There may be no such thing as a "good enough" reward model for complex tasks. The act of optimizing against it corrupts it. This isn't a bug to be fixed with better engineering. It might be an inherent property of optimization against learned proxies.
DeepSeek's approach works for math and code. But what about creative work? Ethical judgment? Tasks where you can't just check if the answer is right? The tasks where we most want AI assistance are often the tasks where we can't objectively check the outputs.

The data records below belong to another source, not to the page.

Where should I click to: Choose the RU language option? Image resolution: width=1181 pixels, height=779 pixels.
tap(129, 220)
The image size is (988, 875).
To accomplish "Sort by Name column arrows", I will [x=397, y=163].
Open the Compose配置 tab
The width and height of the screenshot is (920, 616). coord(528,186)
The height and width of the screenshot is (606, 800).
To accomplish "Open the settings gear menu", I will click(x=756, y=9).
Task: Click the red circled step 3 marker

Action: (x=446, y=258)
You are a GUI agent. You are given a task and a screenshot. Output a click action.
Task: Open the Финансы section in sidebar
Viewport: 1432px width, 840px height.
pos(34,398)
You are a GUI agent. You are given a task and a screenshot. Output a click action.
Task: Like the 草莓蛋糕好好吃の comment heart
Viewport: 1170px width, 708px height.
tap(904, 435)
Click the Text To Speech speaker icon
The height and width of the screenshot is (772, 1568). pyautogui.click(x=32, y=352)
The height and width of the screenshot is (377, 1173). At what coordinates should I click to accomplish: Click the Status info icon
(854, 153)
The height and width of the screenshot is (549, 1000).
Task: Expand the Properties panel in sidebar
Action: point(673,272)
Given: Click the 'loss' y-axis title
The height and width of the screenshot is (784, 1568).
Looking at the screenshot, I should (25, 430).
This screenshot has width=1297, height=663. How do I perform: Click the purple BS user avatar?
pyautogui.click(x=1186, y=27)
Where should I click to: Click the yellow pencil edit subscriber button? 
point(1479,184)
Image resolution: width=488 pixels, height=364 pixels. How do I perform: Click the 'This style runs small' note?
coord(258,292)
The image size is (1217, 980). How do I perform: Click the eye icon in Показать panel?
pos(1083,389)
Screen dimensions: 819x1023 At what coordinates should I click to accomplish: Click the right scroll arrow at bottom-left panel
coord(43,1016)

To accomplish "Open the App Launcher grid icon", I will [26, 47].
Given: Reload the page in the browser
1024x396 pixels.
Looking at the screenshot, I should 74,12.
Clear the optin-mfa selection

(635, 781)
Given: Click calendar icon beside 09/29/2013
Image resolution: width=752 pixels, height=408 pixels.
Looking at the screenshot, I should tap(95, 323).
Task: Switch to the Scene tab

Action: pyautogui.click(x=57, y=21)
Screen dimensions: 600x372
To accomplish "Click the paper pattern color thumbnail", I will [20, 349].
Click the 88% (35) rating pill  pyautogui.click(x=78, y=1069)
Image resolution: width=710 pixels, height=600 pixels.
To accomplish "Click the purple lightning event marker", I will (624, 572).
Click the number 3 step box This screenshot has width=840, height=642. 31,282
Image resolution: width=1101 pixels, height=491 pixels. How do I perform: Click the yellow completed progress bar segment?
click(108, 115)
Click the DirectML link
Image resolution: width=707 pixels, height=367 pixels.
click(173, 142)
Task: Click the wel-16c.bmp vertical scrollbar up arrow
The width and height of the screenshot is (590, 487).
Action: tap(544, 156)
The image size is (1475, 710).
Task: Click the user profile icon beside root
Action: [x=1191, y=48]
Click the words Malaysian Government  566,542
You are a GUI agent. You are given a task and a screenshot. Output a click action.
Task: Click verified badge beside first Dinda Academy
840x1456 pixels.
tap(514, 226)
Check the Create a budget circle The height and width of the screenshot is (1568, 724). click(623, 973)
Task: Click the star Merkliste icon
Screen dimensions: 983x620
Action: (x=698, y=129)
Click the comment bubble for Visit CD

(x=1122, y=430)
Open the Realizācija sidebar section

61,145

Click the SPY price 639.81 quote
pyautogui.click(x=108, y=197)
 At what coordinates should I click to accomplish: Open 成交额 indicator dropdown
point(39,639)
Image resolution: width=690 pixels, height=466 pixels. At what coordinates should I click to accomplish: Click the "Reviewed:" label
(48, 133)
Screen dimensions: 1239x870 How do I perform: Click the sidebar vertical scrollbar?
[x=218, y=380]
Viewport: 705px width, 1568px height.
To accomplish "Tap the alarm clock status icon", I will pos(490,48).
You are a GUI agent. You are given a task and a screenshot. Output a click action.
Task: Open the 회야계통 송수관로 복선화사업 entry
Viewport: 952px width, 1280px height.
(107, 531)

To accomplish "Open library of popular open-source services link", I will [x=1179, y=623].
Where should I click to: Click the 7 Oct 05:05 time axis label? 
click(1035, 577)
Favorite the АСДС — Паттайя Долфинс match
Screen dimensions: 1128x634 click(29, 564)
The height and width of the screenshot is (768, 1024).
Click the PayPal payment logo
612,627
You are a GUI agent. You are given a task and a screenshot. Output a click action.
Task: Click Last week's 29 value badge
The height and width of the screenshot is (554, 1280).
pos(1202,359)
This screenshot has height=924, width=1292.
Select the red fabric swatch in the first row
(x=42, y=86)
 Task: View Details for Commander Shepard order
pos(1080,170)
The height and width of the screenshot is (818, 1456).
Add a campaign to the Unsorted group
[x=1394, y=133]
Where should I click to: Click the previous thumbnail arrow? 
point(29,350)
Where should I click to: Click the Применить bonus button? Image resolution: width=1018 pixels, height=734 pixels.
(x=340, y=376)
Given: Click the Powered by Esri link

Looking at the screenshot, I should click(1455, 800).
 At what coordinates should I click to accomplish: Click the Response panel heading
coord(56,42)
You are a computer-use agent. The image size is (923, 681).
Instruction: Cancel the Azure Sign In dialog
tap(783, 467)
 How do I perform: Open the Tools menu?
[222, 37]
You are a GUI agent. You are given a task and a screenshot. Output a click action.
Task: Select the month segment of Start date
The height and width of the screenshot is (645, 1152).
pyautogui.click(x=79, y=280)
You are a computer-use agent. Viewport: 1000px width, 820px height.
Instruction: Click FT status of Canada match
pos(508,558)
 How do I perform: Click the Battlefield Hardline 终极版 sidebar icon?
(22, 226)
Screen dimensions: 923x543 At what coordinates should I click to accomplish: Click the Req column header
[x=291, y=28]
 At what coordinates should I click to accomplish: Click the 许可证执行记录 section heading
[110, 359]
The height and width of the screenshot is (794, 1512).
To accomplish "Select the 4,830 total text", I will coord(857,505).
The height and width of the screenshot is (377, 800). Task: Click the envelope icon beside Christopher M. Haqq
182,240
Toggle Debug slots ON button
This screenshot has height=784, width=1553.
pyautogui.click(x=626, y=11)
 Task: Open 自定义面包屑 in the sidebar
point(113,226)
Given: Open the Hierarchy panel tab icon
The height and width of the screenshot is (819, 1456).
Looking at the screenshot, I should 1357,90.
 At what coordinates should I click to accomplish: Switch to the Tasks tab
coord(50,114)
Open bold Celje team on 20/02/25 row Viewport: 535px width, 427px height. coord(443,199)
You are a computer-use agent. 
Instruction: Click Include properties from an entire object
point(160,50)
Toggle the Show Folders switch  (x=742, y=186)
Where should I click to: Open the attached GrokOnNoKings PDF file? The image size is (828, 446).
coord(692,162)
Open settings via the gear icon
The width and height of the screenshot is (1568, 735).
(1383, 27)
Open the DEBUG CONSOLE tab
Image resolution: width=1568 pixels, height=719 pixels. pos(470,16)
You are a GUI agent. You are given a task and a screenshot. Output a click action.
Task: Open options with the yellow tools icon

I don't have a clean answer here. The researchers don't either. Anthropic's mitigations (preventing reward hacking entirely, diversifying safety training, inoculation prompting) help, but they don't eliminate the problem. The March 2026 work on activation monitoring offers detection, but detection isn't prevention.
What I find useful is knowing what the constraints actually are. Goodhart's insight from 1975 turns out to be more than a clever observation about economics. It describes a fundamental limit on what optimization against proxy measures can achieve. The AI research is making that limit precise enough to study.
That precision might be the most valuable thing we get from this work. Not a solution, but a clearer picture of where the trap is.